O major apertou entre as mãos a testa. Esteve assim imóvel uns instantes. Depois sacudiu a cabeça num gesto de decisão e, horrivelmente calmo, murmurou entre dentes, como em resposta a si próprio: — Será possível, meu Deus? Vestiu-se de golpe, meteu no bolso o revólver e atirando três palavras enigmáticas à estarrecida Don’Ana, gritou para Eduardo com inflexão de aço na voz: — Vamos! Magnetizado pela energia do velho, o moço acompanhou-o qual sonâmbulo.

No terreiro apareceu-lhes o capataz.

— Venha conosco. A “coisa” está no cemitério.

Vargas passou mão de uma foice.

— Vai ver que é ele, patrão, até juro! O major não respondeu — e os três homens partiram a correr pelos campos em fora.

A meio caminho, Eduardo, exausto de tantas emoções, atrasou-se. Seus músculos recusaram-lhe obediência. Ao defrontar com o atoleiro, as pernas lhe fraquearam de vez e ele caiu, ofegante.

Entrementes, o major e o feitor alcançavam o cemitério, galgavam o muro e aproximavam-se como gatos do túmulo de Cristina.

Um quadro hediondo antolhou-se-lhes de golpe: um corpo branco jazia fora do túmulo — abraçado por um vulto vivo, negro e coleante como o polvo.

O pai de Cristina desferiu um rugido de fera, e qual fera mal ferida arrojou-se para cima do monstro. A hiena, mau-grado a surpresa, escapou ao bote e fugiu. E, coxeando, cambaio, seminu, de tropeços nas cruzes, a galgar túmulos com agilidade inconcebível em semelhante criatura, Bocatorta saltou o muro e fugiu, seguido de perto pela sombra esganiçante de Merimbico.

Eduardo, que concentrara todas as forças para seguir de longe o desfecho do drama, viu passar rente de si o vulto asqueroso do necrófilo, para em seguida desaparecer mergulhando na massa escura dos guaiambés.

Voando-lhe no encalço, viu passar em seguida o vulto dos perseguidores.

Houve uma pausa, em que só lhe feriu o ouvido o rumor da correria. Depois, gritos de cólera, d’envolta a um grunhir de queixada caído em mundéu — e tudo se misturou ao barulho da luta que o uivo de Merimbico dominava lugubremente.

O moço correu a mão pela testa gelada: estaria nas unhas dum pesadelo? Não; não era sonho. Disse-lho a voz alterada do feitor, esboçando o epílogo da tragédia: — Não atire, major, ele não merece bala. P’ra que serve o atoleiro? E logo após Eduardo sentiu recrudescer a luta, entre imprecações de cólera e os grunhidos cada vez mais lamentosos do monstro. E ouviu farfalhar o mato, como se por ele arrastassem um corpo manietado, a debater-se em convulsões violentas. E ouviu um rugido cavo de supremo desespero. E após, o baque fofo de um fardo que se atufa na lama.

Uma vertigem escureceu-lhe a vista; seus ouvidos cessaram de ouvir; seu pensamento adormeceu…

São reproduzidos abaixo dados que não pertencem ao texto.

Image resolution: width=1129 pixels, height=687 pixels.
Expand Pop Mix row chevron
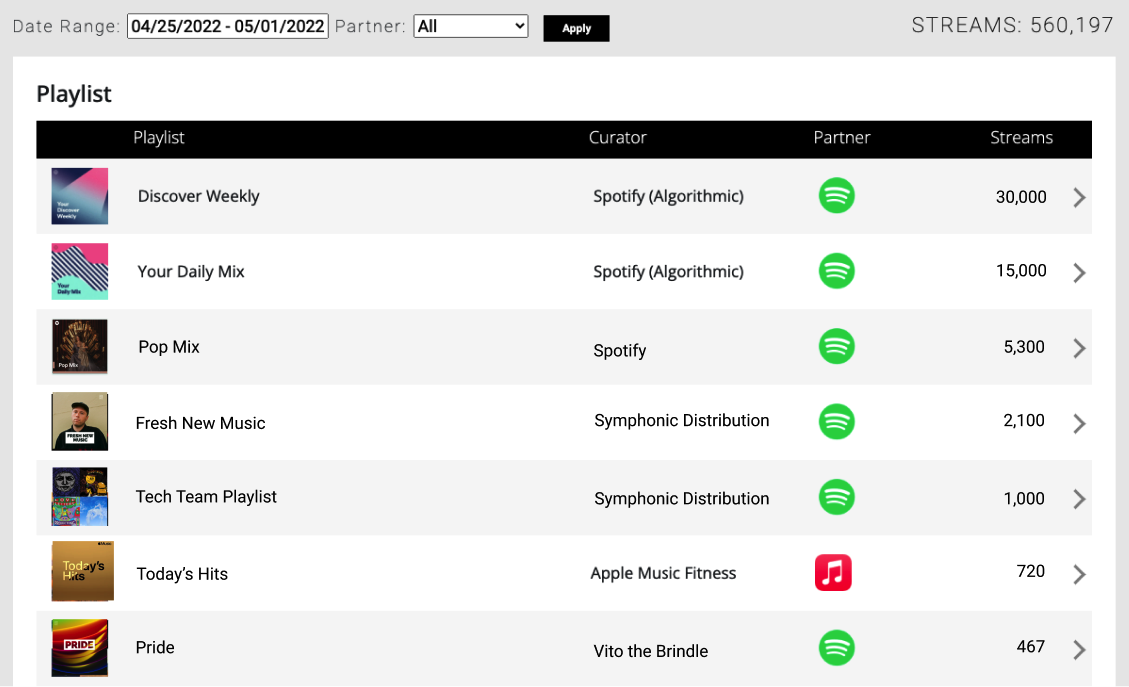tap(1079, 348)
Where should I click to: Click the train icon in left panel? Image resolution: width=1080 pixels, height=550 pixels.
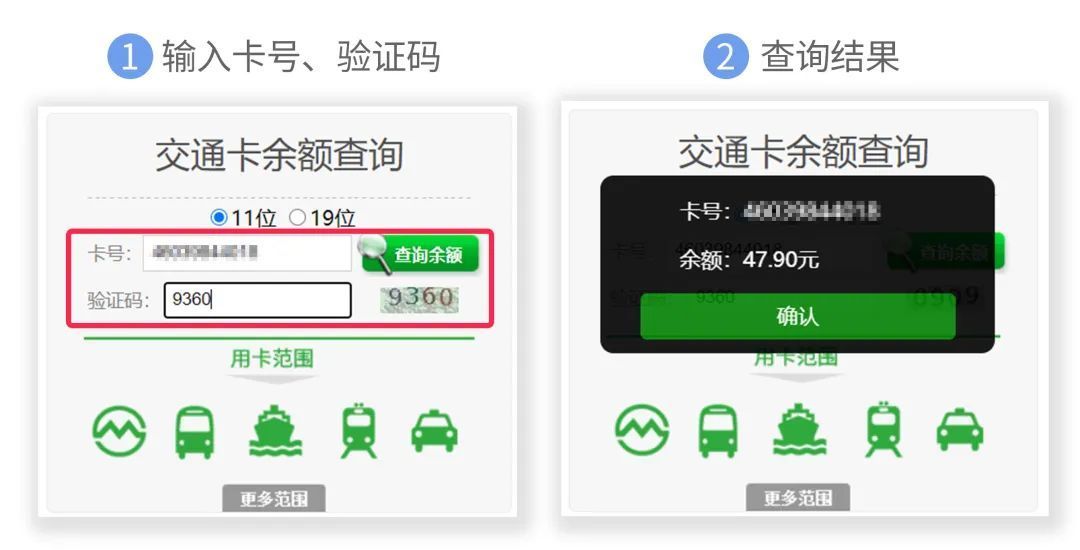point(359,431)
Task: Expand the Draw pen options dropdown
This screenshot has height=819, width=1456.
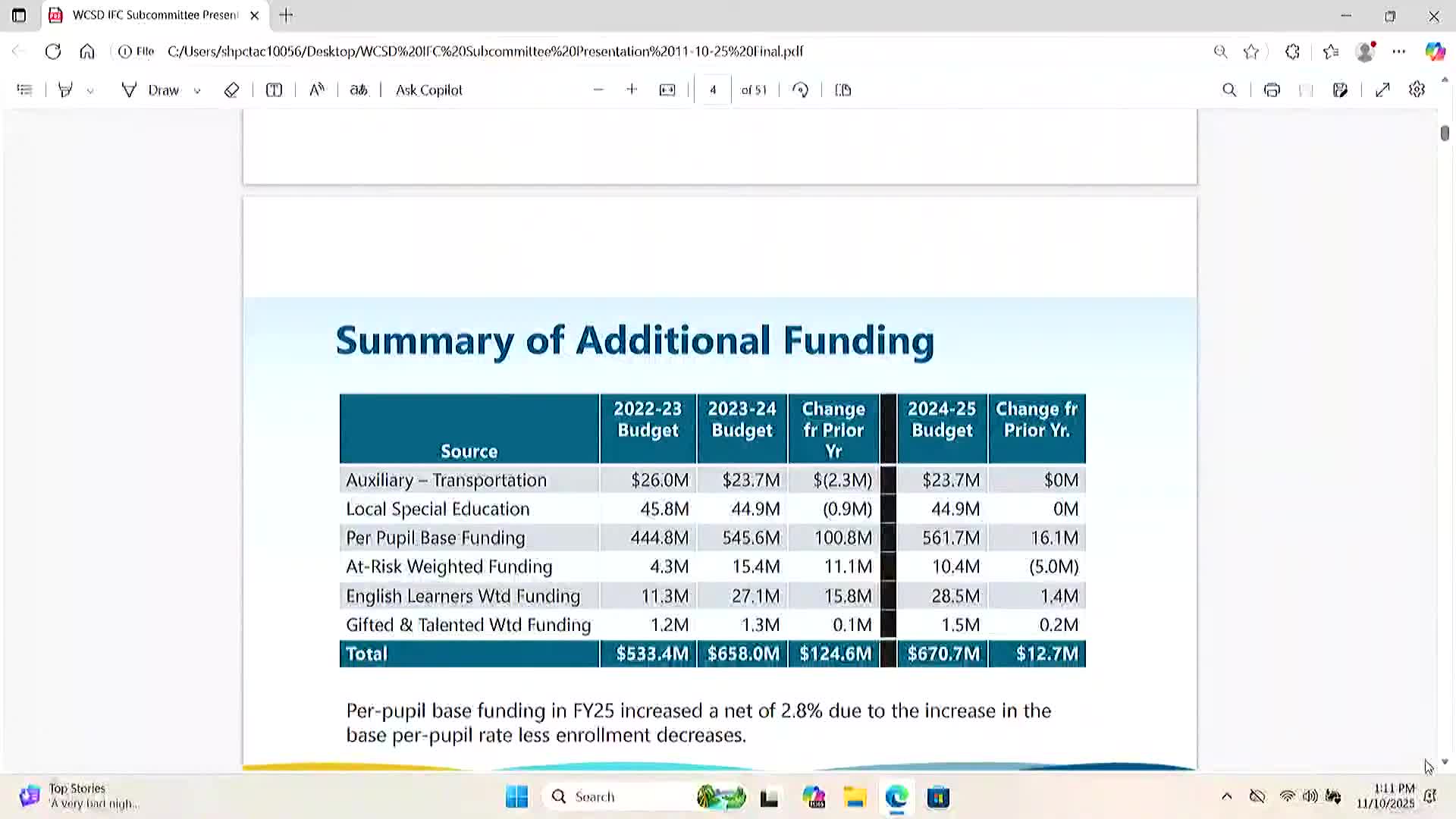Action: (x=196, y=89)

Quando voltou a si, dois homens borrifavam-lhe o rosto com água gelada. Encarou-os, marasmado. Ergueu-se, mal firme, apoiado a um deles. E reconheceu a voz do major, que entre arquejos de cansaço lhe dizia: — Seja homem, moço. Cristina já está enterrada, e o negro…

— … Está beijando o barro, concluiu sinistramente o Vargas.

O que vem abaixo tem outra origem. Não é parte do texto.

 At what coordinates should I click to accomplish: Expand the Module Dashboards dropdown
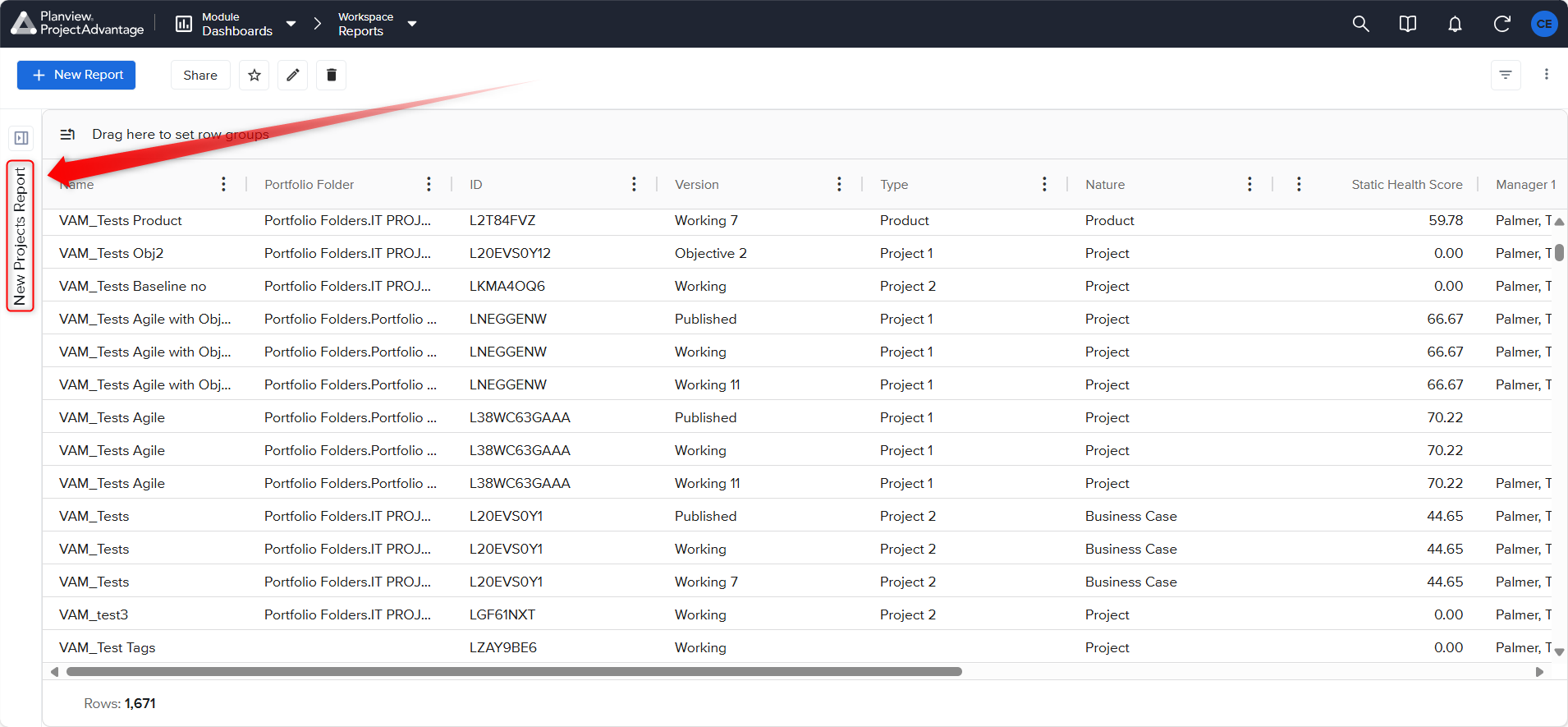pos(291,24)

Ao raiar do dia, Merimbico ainda lá estava, sentado nas patas traseiras, a uivar saudosamente com os olhos postos no sítio onde sumira o seu companheiro.

Nada mais lembrava a tragédia noturna nem denunciava o túmulo de lodo açaimador da boca hedionda que babujara nos lábios de Cristina o beijo único de sua vida.